▸ **Task data**:
══════════
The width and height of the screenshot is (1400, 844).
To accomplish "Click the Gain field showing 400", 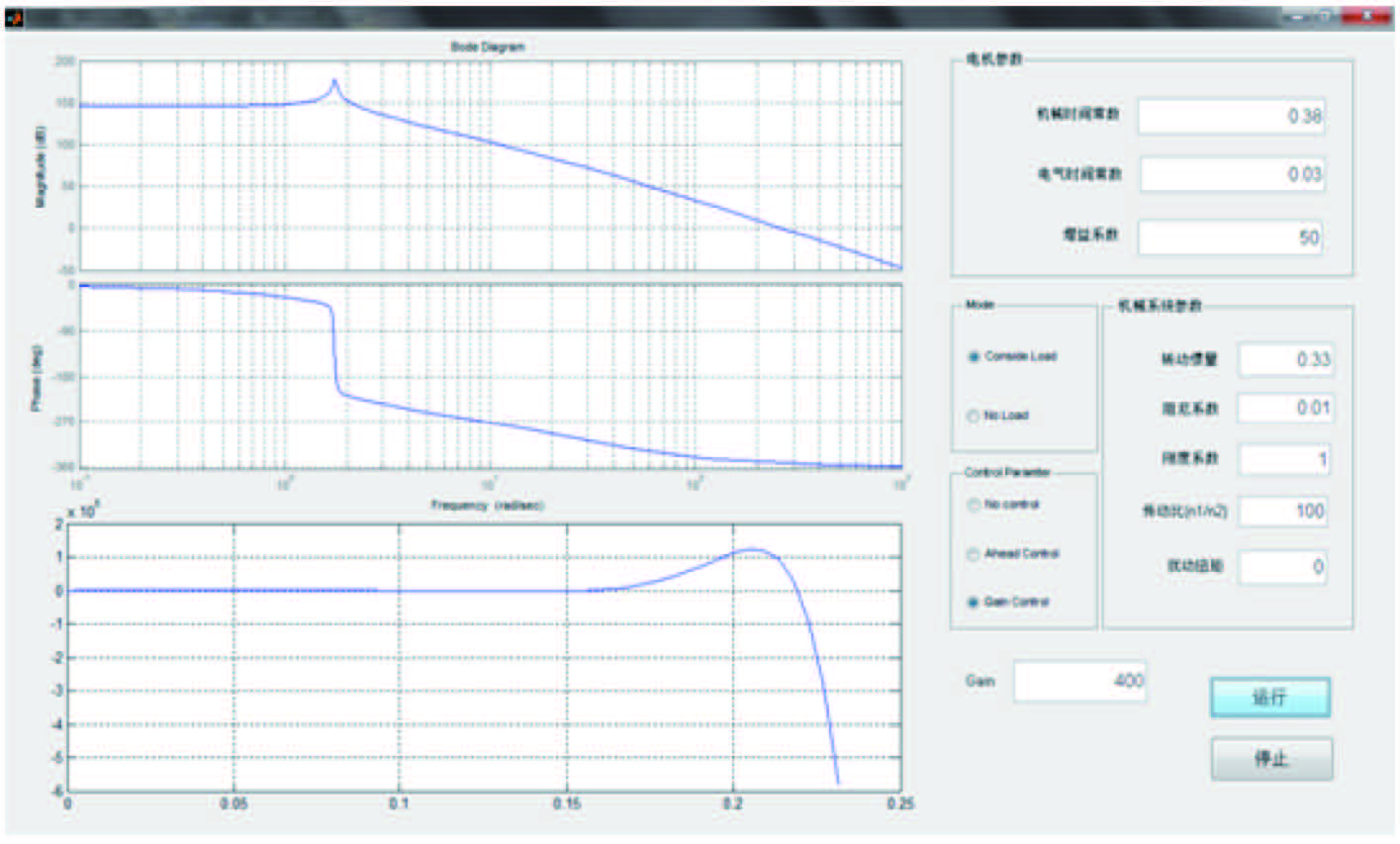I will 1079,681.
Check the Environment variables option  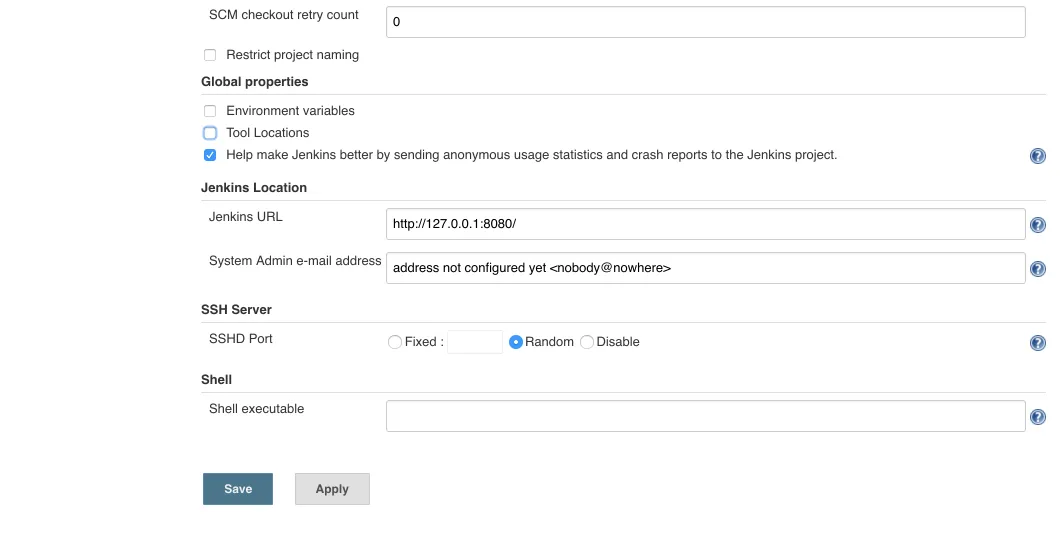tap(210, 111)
══════════
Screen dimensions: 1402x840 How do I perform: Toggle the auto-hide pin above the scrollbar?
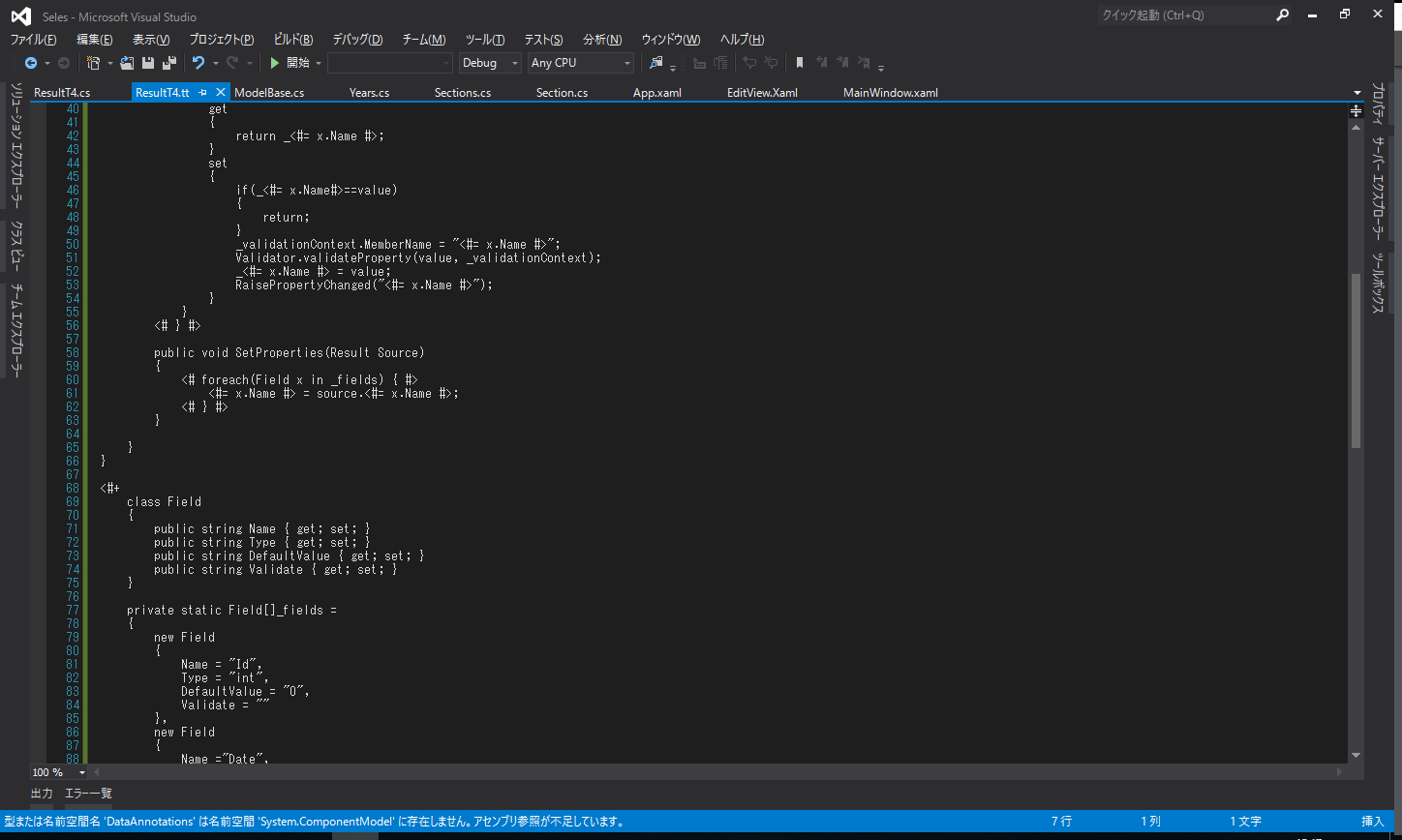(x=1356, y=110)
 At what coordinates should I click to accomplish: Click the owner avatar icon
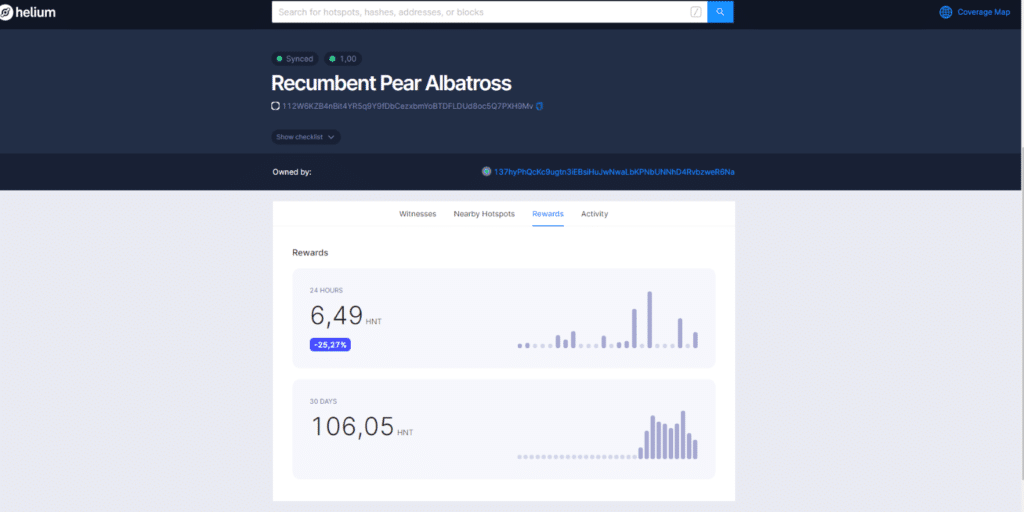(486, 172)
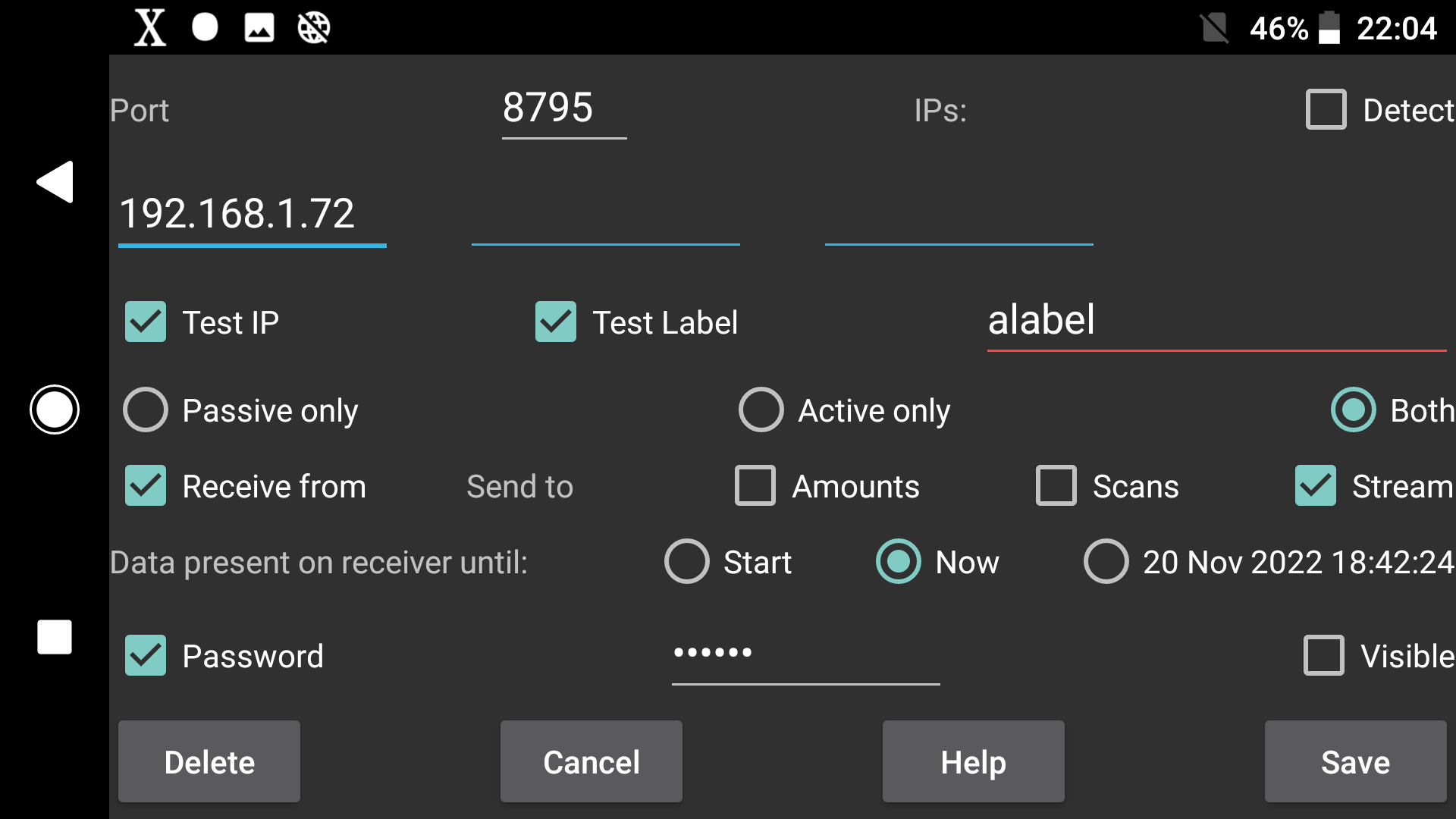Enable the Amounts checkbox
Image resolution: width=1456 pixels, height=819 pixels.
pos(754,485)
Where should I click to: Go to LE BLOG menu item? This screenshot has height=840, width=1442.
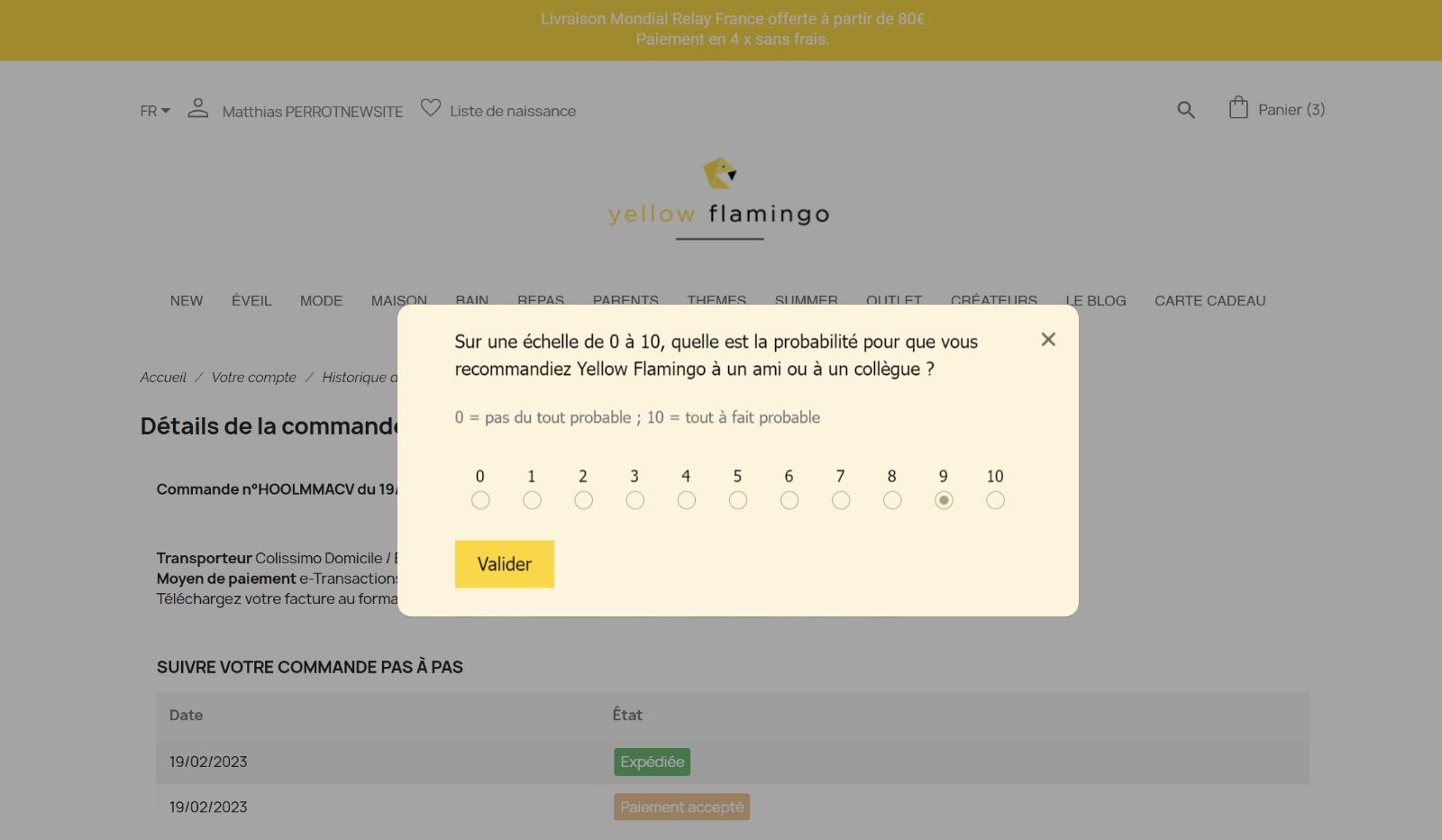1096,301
══════════
▸ **Stated exercise**: Render the data from the line with "Screen dimensions: 1402x840" up to and including the line with "pos(754,485)" as a Markdown table with the columns No. and Line, one row per line and blank lines omitted. Leave the pictures out.

▸ **Solution to this task**:
| No. | Line |
|---|---|
| 1 | Screen dimensions: 1402x840 How do I perform: Toggle the auto-hide pin above the scrollbar? |
| 2 | (x=1356, y=110) |
| 3 |  At what coordinates should I click to accomplish: Click the owner avatar icon |
| 4 | (486, 172) |
| 5 | Enable the Amounts checkbox |
| 6 | Image resolution: width=1456 pixels, height=819 pixels. |
| 7 | pos(754,485) |